§ **EXERCISE**
Reproduce every one of the following records verbatim, keeping each line unchanged.

§ **Data listing**
+===+
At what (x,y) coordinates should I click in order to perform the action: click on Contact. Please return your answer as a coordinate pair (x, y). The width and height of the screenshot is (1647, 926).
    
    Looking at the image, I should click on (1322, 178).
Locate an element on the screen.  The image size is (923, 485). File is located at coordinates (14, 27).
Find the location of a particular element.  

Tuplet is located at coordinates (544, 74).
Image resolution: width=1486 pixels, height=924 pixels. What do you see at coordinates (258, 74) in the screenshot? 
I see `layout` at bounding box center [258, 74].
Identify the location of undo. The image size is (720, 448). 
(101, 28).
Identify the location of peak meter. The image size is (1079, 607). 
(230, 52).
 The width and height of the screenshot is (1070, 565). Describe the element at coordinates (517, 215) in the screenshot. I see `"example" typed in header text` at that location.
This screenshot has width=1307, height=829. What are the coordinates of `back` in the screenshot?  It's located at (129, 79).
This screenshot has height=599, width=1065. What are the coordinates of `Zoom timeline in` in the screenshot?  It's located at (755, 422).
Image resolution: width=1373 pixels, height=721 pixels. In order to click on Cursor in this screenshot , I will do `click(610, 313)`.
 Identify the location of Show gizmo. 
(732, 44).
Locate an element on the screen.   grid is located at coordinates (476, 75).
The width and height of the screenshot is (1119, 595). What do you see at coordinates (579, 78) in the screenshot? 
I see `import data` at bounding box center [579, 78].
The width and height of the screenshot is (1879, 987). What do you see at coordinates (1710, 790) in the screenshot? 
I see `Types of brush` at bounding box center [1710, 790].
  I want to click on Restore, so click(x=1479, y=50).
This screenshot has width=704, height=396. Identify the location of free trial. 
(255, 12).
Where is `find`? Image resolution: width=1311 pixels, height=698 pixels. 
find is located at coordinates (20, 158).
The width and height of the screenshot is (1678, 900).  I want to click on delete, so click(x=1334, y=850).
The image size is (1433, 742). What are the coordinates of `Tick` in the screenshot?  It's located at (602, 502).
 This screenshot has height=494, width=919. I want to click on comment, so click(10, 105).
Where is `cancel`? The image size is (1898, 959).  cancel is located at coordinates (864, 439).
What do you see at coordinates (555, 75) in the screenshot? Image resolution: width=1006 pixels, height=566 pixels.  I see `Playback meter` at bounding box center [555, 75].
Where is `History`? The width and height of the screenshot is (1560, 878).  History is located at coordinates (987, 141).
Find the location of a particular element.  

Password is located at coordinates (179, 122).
+===+
§ **OUTPUT**
At what (x,y) coordinates should I click in order to perform the action: click on Contact. Please return your answer as a coordinate pair (x, y). The width and height of the screenshot is (1647, 926).
    
    Looking at the image, I should click on (1322, 178).
Locate an element on the screen.  The image size is (923, 485). File is located at coordinates (14, 27).
Find the location of a particular element.  

Tuplet is located at coordinates (544, 74).
Image resolution: width=1486 pixels, height=924 pixels. What do you see at coordinates (258, 74) in the screenshot? 
I see `layout` at bounding box center [258, 74].
Identify the location of undo. The image size is (720, 448). 
(101, 28).
Identify the location of peak meter. The image size is (1079, 607). 
(230, 52).
 The width and height of the screenshot is (1070, 565). Describe the element at coordinates (517, 215) in the screenshot. I see `"example" typed in header text` at that location.
This screenshot has width=1307, height=829. What are the coordinates of `back` in the screenshot?  It's located at (129, 79).
This screenshot has height=599, width=1065. What are the coordinates of `Zoom timeline in` in the screenshot?  It's located at (755, 422).
Image resolution: width=1373 pixels, height=721 pixels. In order to click on Cursor in this screenshot , I will do `click(610, 313)`.
 Identify the location of Show gizmo. 
(732, 44).
Locate an element on the screen.   grid is located at coordinates (476, 75).
The width and height of the screenshot is (1119, 595). What do you see at coordinates (579, 78) in the screenshot? 
I see `import data` at bounding box center [579, 78].
The width and height of the screenshot is (1879, 987). What do you see at coordinates (1710, 790) in the screenshot? 
I see `Types of brush` at bounding box center [1710, 790].
  I want to click on Restore, so click(x=1479, y=50).
This screenshot has width=704, height=396. Identify the location of free trial. 
(255, 12).
Where is `find`? Image resolution: width=1311 pixels, height=698 pixels. 
find is located at coordinates (20, 158).
The width and height of the screenshot is (1678, 900).  I want to click on delete, so click(x=1334, y=850).
The image size is (1433, 742). What are the coordinates of `Tick` in the screenshot?  It's located at (602, 502).
 This screenshot has height=494, width=919. I want to click on comment, so click(10, 105).
Where is `cancel`? The image size is (1898, 959).  cancel is located at coordinates (864, 439).
What do you see at coordinates (555, 75) in the screenshot? Image resolution: width=1006 pixels, height=566 pixels.  I see `Playback meter` at bounding box center [555, 75].
Where is `History`? The width and height of the screenshot is (1560, 878).  History is located at coordinates (987, 141).
Find the location of a particular element.  

Password is located at coordinates (179, 122).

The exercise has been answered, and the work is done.